Feature | December 06, 2010 | Dave Fornell



Transcatheter valve replacement, especially transcatheter aortic valve implantation (TAVI), took center stage at the Transcatheter Cardiovascular Therapeutics (TCT) 2010 symposium this fall in Washington, D.C. This highlights the fact the event has significantly evolved from an angioplasty meeting of 250 interventional cardiologists in the late 1980s. Today the event draws thousands of participants, including cardiac surgeons, vascular surgeons, cardiac imaging and structural heart specialists. These participants underscores a growing trend where the cath lab and its offering of minimally invasive, catheter-based procedures has expanded well beyond coronaries and into nearly all the major vessels of the body. The migration of procedures from operating rooms (ORs) to cath labs or hybrid ORs shows an increased blurring of the lines between specialities that were once silos of expertise that generally did not collaborate well.


PARTNER TAVI Results

One of the most anticipated trials at TCT 2010 was the U.S. PARTNER one-year results. The study compared outcomes of standard therapy and the Edward’s Sapien transcatheter aortic valve in patients who were considered too high-risk for surgical valve replacement. The results showed a major improvement in the transcatheter valve replacement patients. The improvements were so good, it made some experts at TCT question if it will be ethical to randomize patients in the future for standard therapy, which results in generally poor outcomes.


For more details, see the two stories on the PARTNER Trial starting on page 11. Chris S. Malaisrie, M.D., and Attapoom Susupaus, M.D., both from Northwestern University Feinberg School of Medicine, offer an update on the state of transcatheter valve technology.


Transcatheter LAA Occluders

The last issue of DAIC included a story about left atrial appendage (LAA) occlusion devices in development. The devices have the aim of replacing warfarin therapy to prevent stroke in patients with atrial fibriliation. Earlier this year, the FDA reviewed the results of the PROTECT-AF study, comparing the Watchman LAA occluder to warfarin, and decided not to clear the device for use.

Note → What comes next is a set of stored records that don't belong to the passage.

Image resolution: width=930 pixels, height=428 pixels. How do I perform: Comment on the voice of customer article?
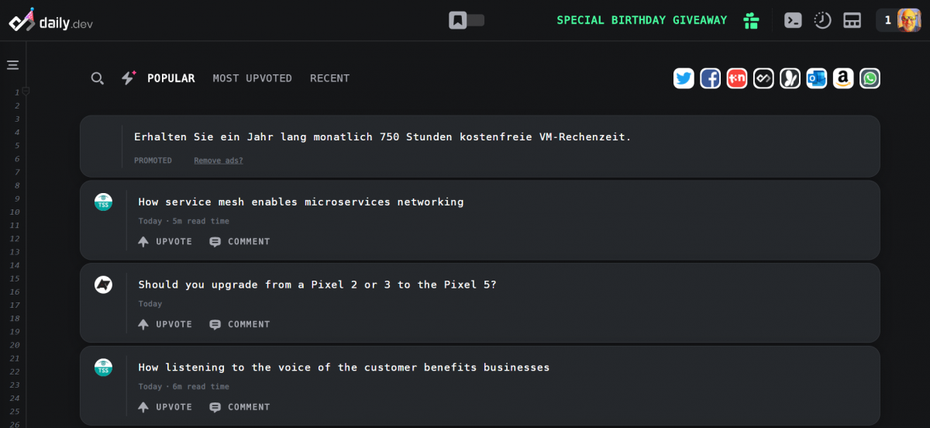240,407

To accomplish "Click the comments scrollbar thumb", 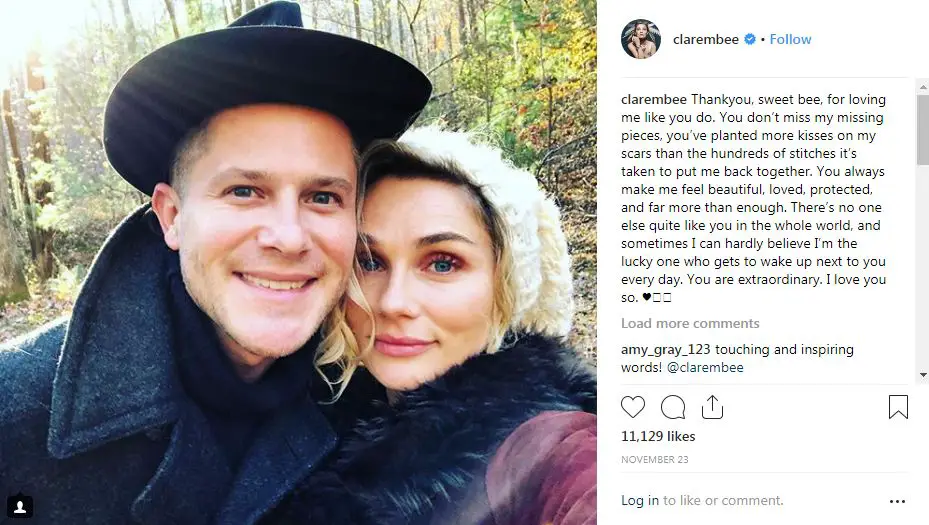I will point(922,129).
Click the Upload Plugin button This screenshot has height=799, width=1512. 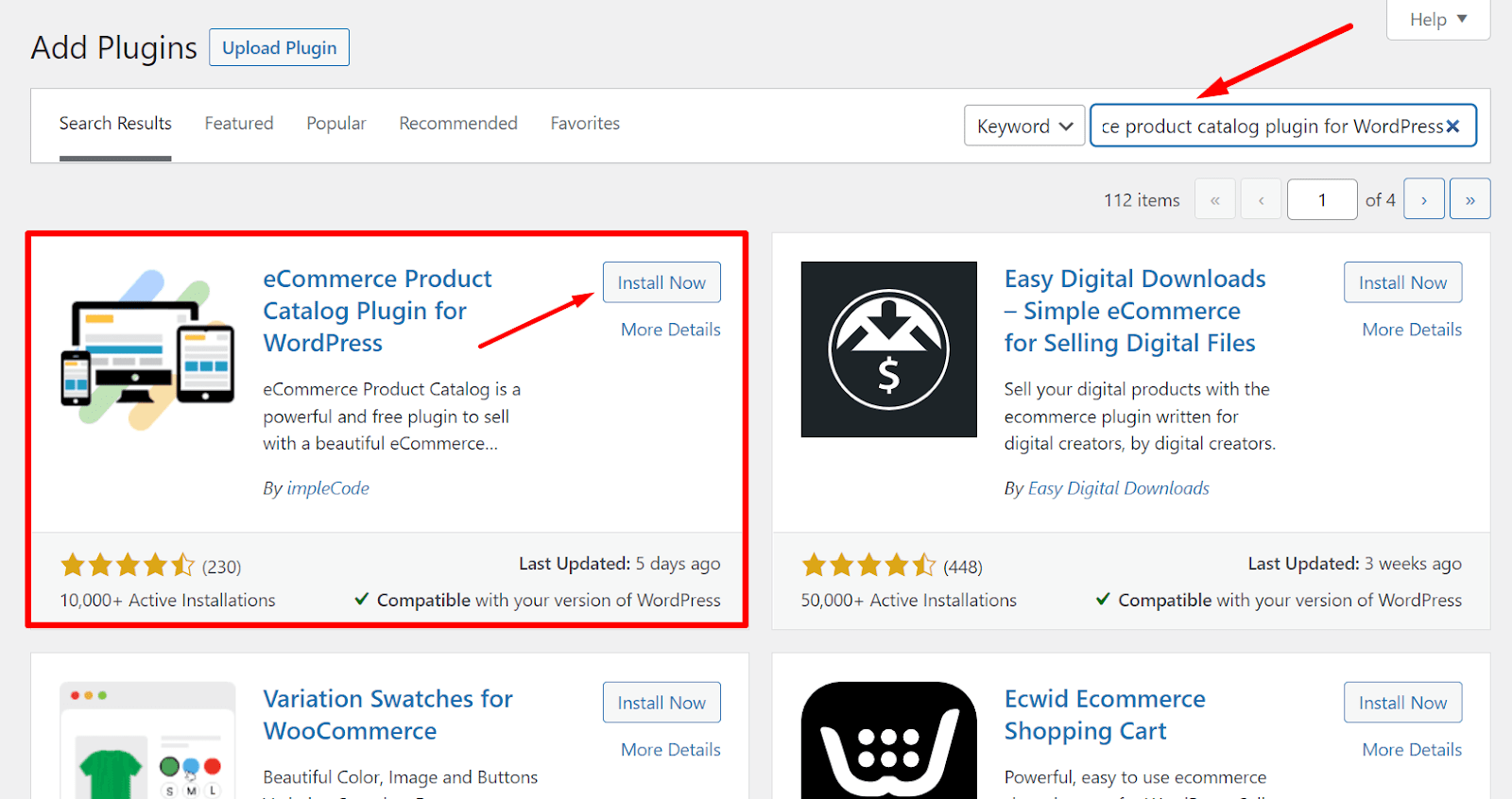279,48
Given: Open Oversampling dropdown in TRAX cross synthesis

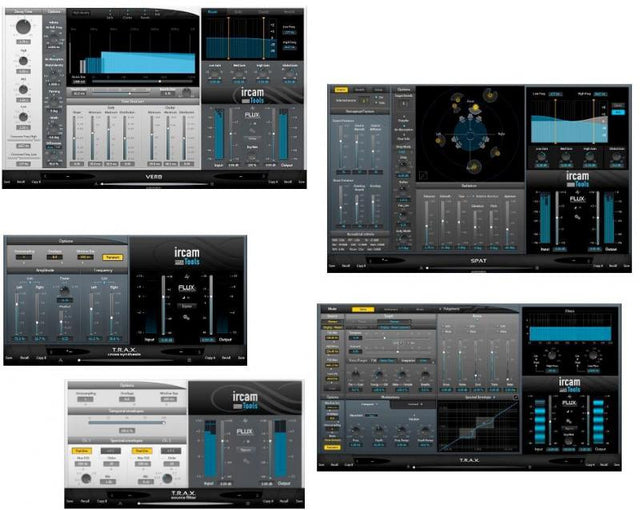Looking at the screenshot, I should point(25,257).

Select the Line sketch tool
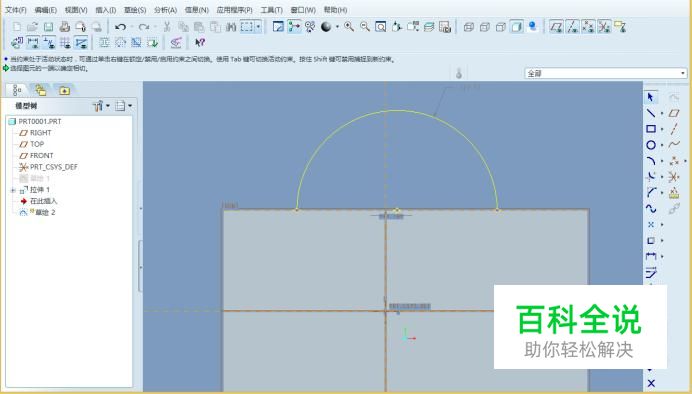point(651,113)
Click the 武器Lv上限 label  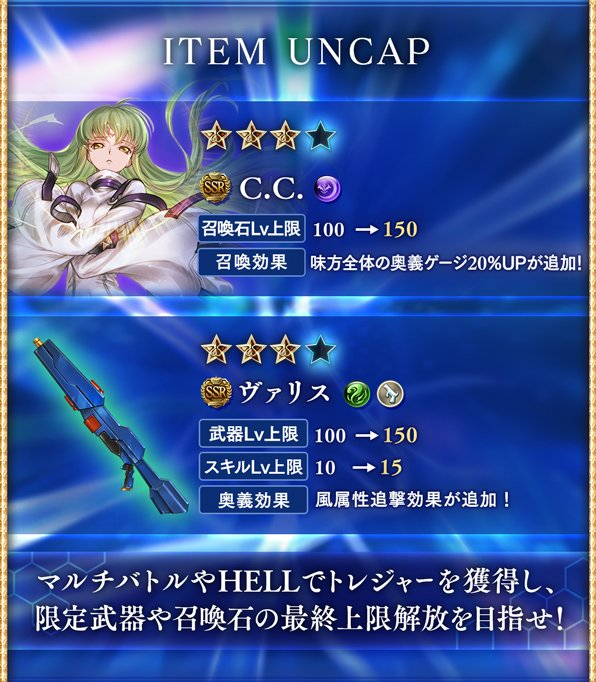coord(253,434)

Gregg Stone, M.D., New York Presbyterian Hospital, Columbia University Medical Center, speaking at a TCT 2010 session on LAA occluders, said the device shows promise, but failed to allow many patients to discontinue use of warfarin. He said the study also showed the device did not completely seal the LAA. There were also a significant number of adverse events related to implantation, which he said was due to inexperienced operators. “How are you going to become good if you only implant a device every five months?” Stone said. Complications included 30 pericardial effusions, five procedural strokes, four air embolisms, three device embolizations, 16 major bleeding events and 10 cases where surgery was needed to correct these complications.

Saibal Kar, M.D., Cedars-Sinai Medical Center, Los Angeles, said some of these complications were likely due to the Watchman’s sharp, pointed nitinol arms. He said a new device, the Coherex Wavecrest, uses rounded, loop wire arms to avoid perforations. The arms have tiny barbs to more securely anchor the device inside the appendage and avoid embolization.


The Wavecrest is covered in a PTFE (Teflon) membrane, which prevents fluid exchange between the LAA and the left atrium, unlike the net-like material used with the Watchman. This enables ultrasound blood flow imaging to ensure the device is seated properly without any major gaps.

The Wavecrest is currently in pre-clinical studies, but the company is hoping to begin first-in-man trials outside the United States by the end of 2010.


New Intravascular Imaging Modalities

Among the biggest advances on the TCT expo floor were two new FDA-cleared intravascular imaging modalities – optical coherence tomography (OCT) and intravascular ultrasound (IVUS) combined with near-infrared spectrography.


The St. Jude Medical OCT system offers a higher-resolution image than IVUS, allowing clearer evaluation of stent apposition, strut endothelialization and visualization of thrombus.


InfraRedX introduced LipiScan IVUS, which offers grayscale IVUS with a built-in, co-registered spectrograph showing the chemical make-up of plaque. It can help identify vulnerable, lipid-core plaques that are suspected of causing heart attacks and possible adverse events, such as no-flow revascularizations.